How to find the sum of the following series?
$$1 + \frac{1}{2} + \frac{1}{3} + \frac{1}{4} + \dots + \frac{1}{n}$$
This is a harmonic progression. So, is the following formula correct?
$\frac{(number ~of ~terms)^2}{sum~ of~ all ~the~ denominators}$
$\Rightarrow $ if $\frac{1}{A} + \frac{1}{B} +\frac{1}{C}$ are in H.P.
Therefore the sum of the series can be written as :
$\Rightarrow \frac{(3)^3}{(A+B+C)}$
Is this correct? Please suggest.
Best Answer
The exact expression for $\displaystyle H_n:=1+\frac{1}{2}+\frac{1}{3}+\cdots\ +\frac{1}{n} $ is not known, but you can estimate $H_n$ as below
Let us consider the area under the curve $\displaystyle \frac{1}{x}$ when $x$ varies from $1$ to $n$.
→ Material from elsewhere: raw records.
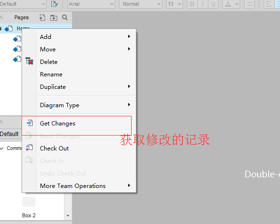
Task: Toggle Underline text formatting
Action: [213, 4]
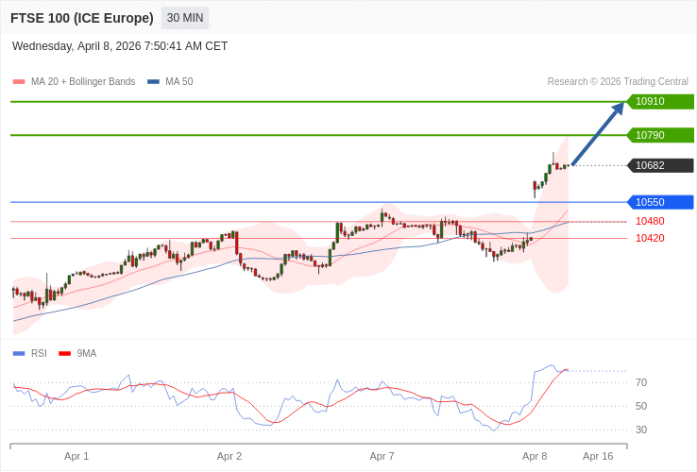
Task: Click the Research © 2026 Trading Central credit
Action: coord(618,82)
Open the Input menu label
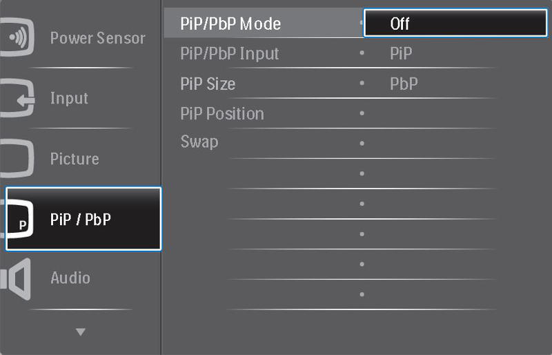Image resolution: width=552 pixels, height=355 pixels. [69, 98]
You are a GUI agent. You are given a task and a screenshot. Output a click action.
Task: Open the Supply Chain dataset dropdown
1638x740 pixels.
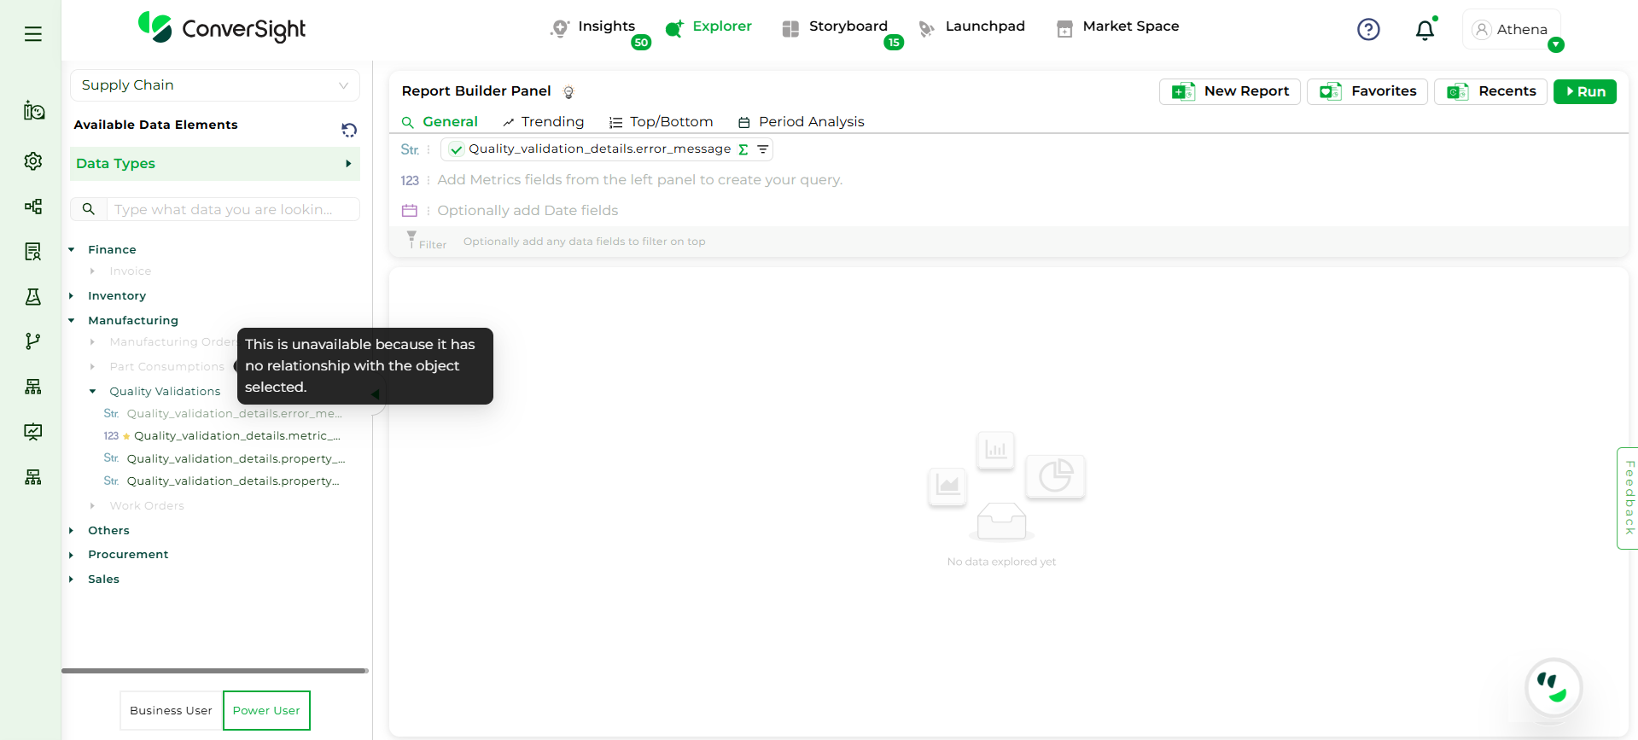214,85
Now note that $\displaystyle H_{n}-\frac{1}{n}=1+\frac{1}{2}+\frac{1}{3}+\cdots\ +\frac{1}{n-1}$ is an overestimation of this area by rectangles. See below
And $\displaystyle H_n-1=\frac{1}{2}+\frac{1}{3}+\cdots\ +\frac{1}{n} $ is an underestimation of the area. See below
(source: uark.edu)
Hence $$\large H_n-1<\int_{1}^n\frac{1}{x}dx<H_n-\frac{1}{n}\\ \Rightarrow \ln n+\frac{1}{n}<H_n<\ln n+1$$
Also, Euler discovered this beautiful property of harmonic number $H_n$ that $$\large \lim_{n\rightarrow \infty}\left(H_n-\ln n\right)=\gamma\approx 0.57721566490153286060651209008240243104215933593992…$$ $\gamma$ is called the Euler-Mascheroni constant.